Khordeh Avesta, meaning 'little, or lesser, or small Avesta', is the name given to two different collections of Zoroastrian religious texts. One of the two collections includes the other and takes its name from it.

  In a narrow sense, the term applies to a particular manuscript tradition that includes only the five Nyayesh texts, the five Gah texts, the four Afrinagans, and five introductory chapters that consist of quotations from various passages of the Yasna. More generally,  the term may also be applied to Avestan texts other than the lengthy liturgical Yasna, Visperad and Vendidad.
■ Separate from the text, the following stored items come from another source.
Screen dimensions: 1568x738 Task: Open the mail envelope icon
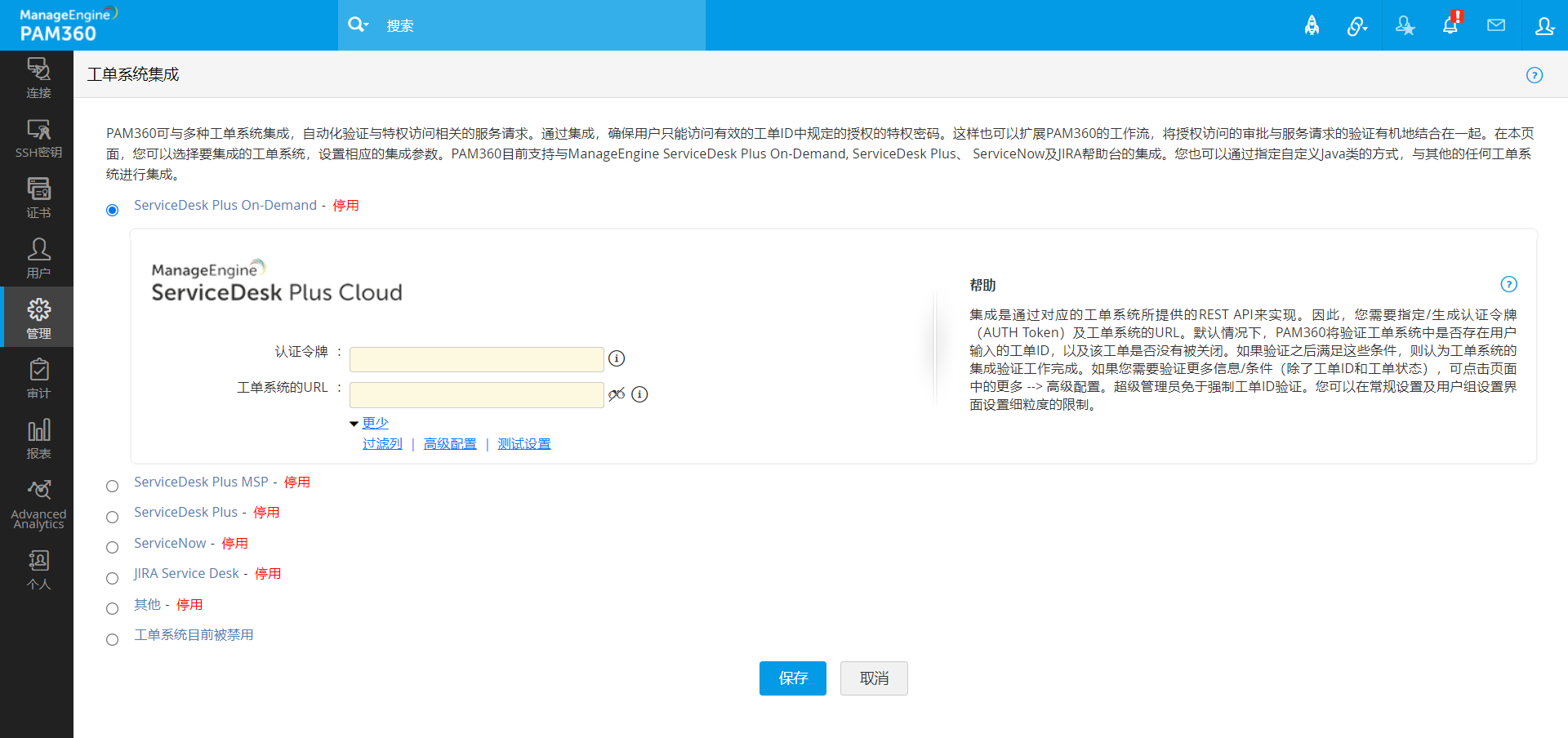click(x=1496, y=25)
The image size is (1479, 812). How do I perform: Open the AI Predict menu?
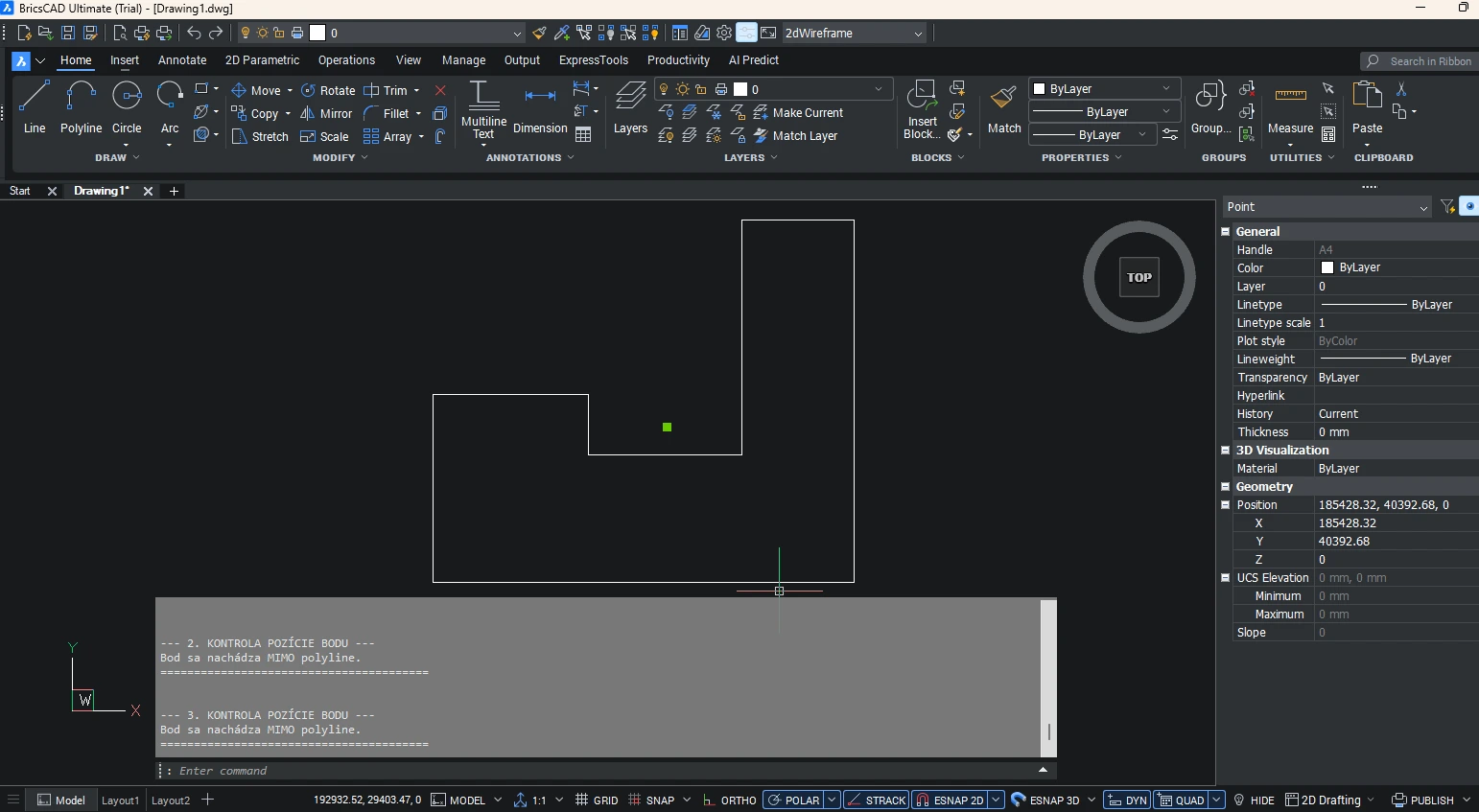tap(754, 59)
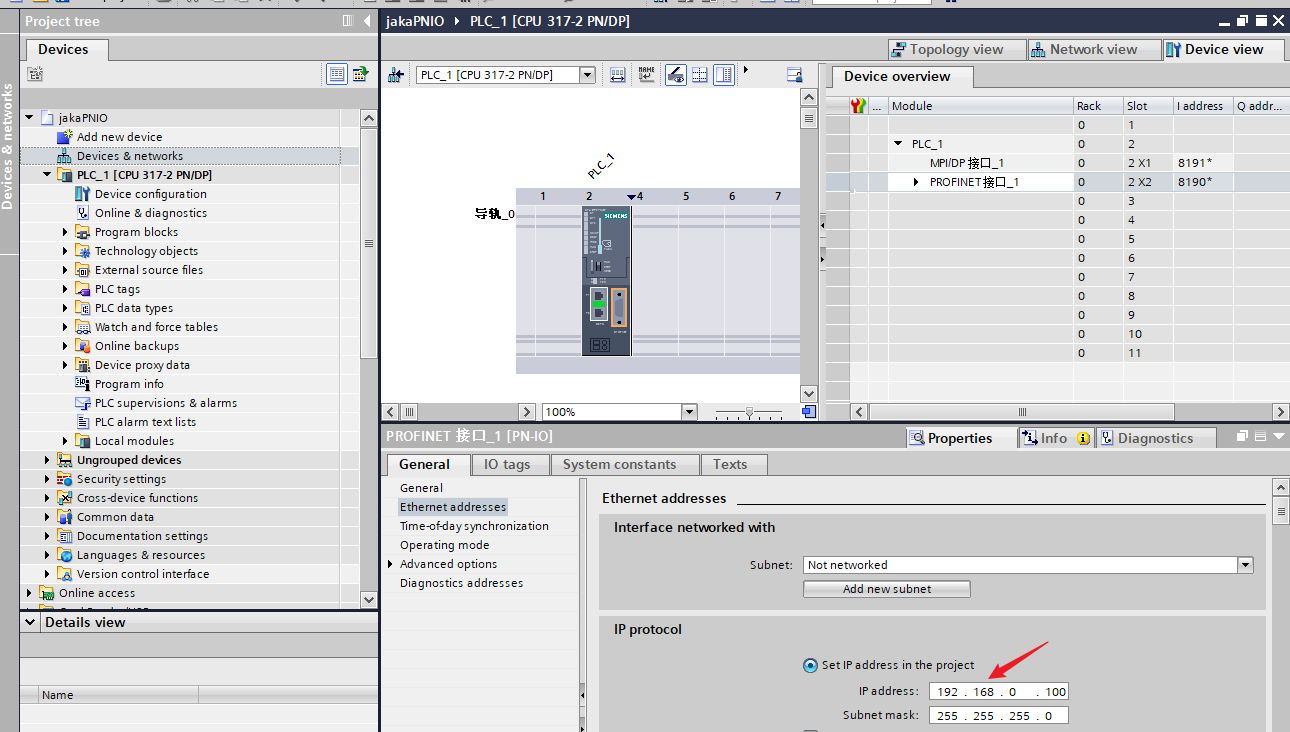This screenshot has width=1290, height=732.
Task: Click the project tree column display icon
Action: pyautogui.click(x=337, y=74)
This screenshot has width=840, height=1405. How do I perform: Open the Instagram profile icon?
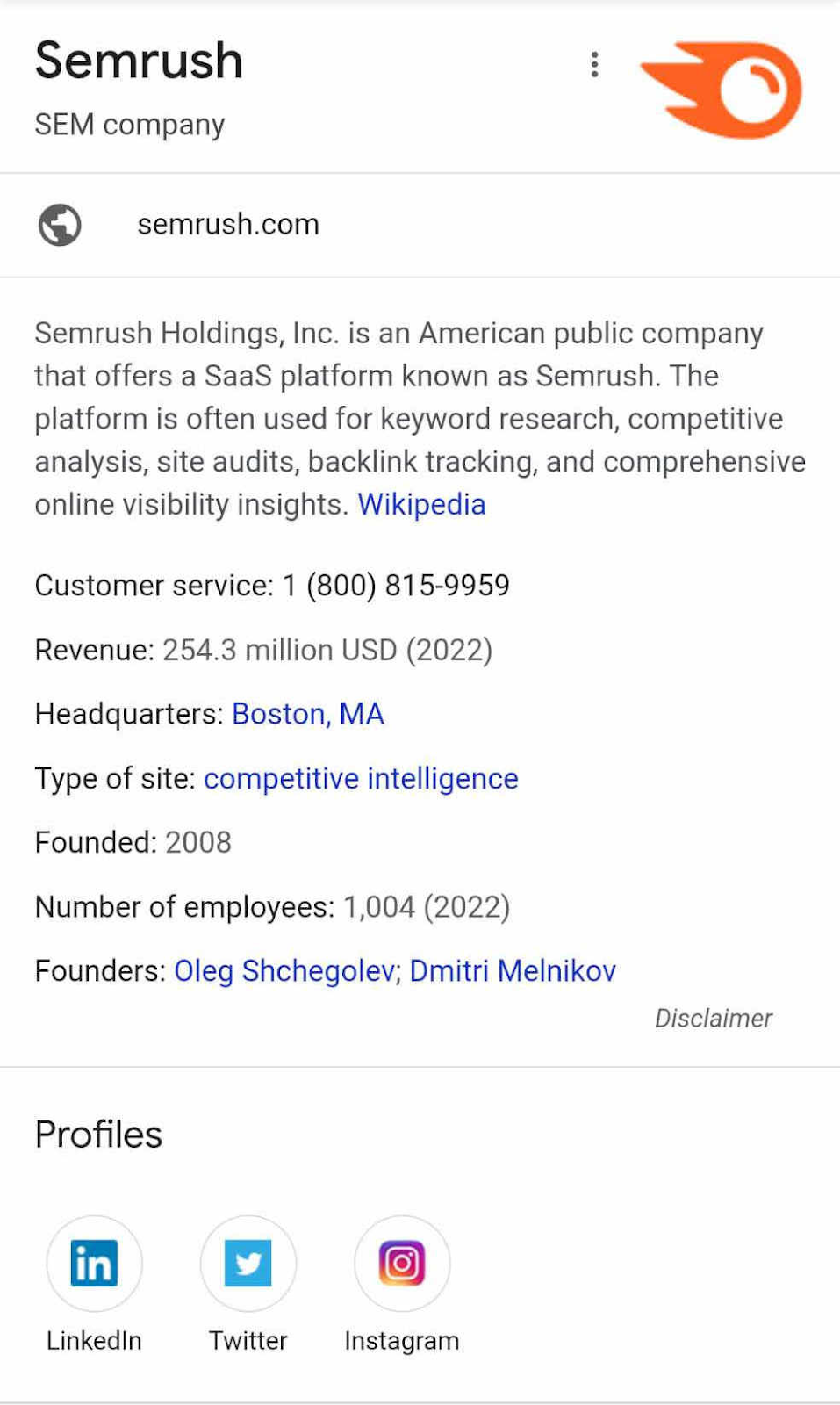point(401,1264)
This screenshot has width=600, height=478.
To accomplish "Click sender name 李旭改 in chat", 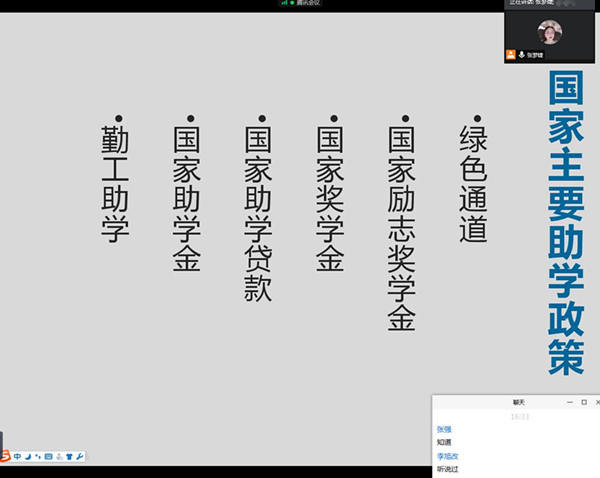I will 447,455.
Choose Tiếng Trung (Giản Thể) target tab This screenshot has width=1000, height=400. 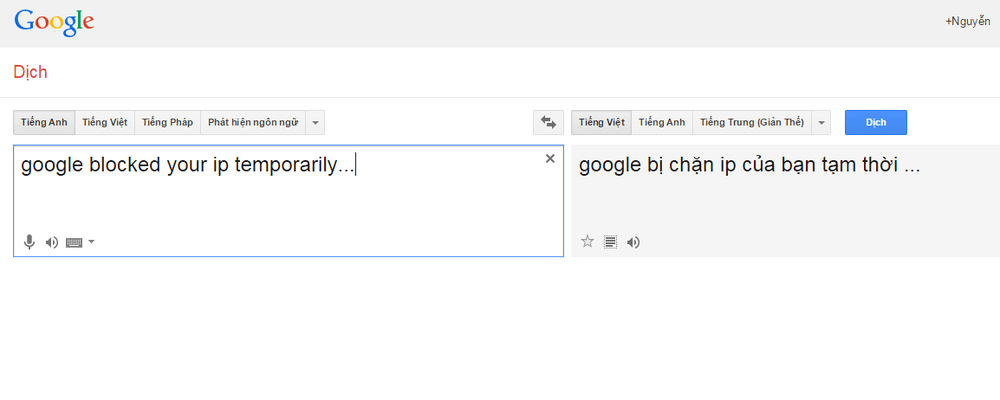(752, 122)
The term then also extends to the twenty-one yashts and the thirty Siroza texts, but does not usually encompass the various Avestan language fragments found in other works.
 In the 19th century, when the first Khordeh Avesta editions were printed, the selection of Avesta texts described above (together with some non-Avestan language prayers) became a book of common prayer for lay people. In addition to the texts mentioned above, the published Khordeh Avesta editions also included selections from the Yasna necessary for daily worship, such as the Ahuna Vairya and Ashem Vohu. The selection of texts is not fixed, and so publishers are free to include any text they choose. Several Khordeh Avesta editions are quite comprehensive, and include Pazend prayers, modern devotional compositions such as the poetical or semi-poetical Gujarati monagats, or glossaries and other reference lists such as dates of religious events.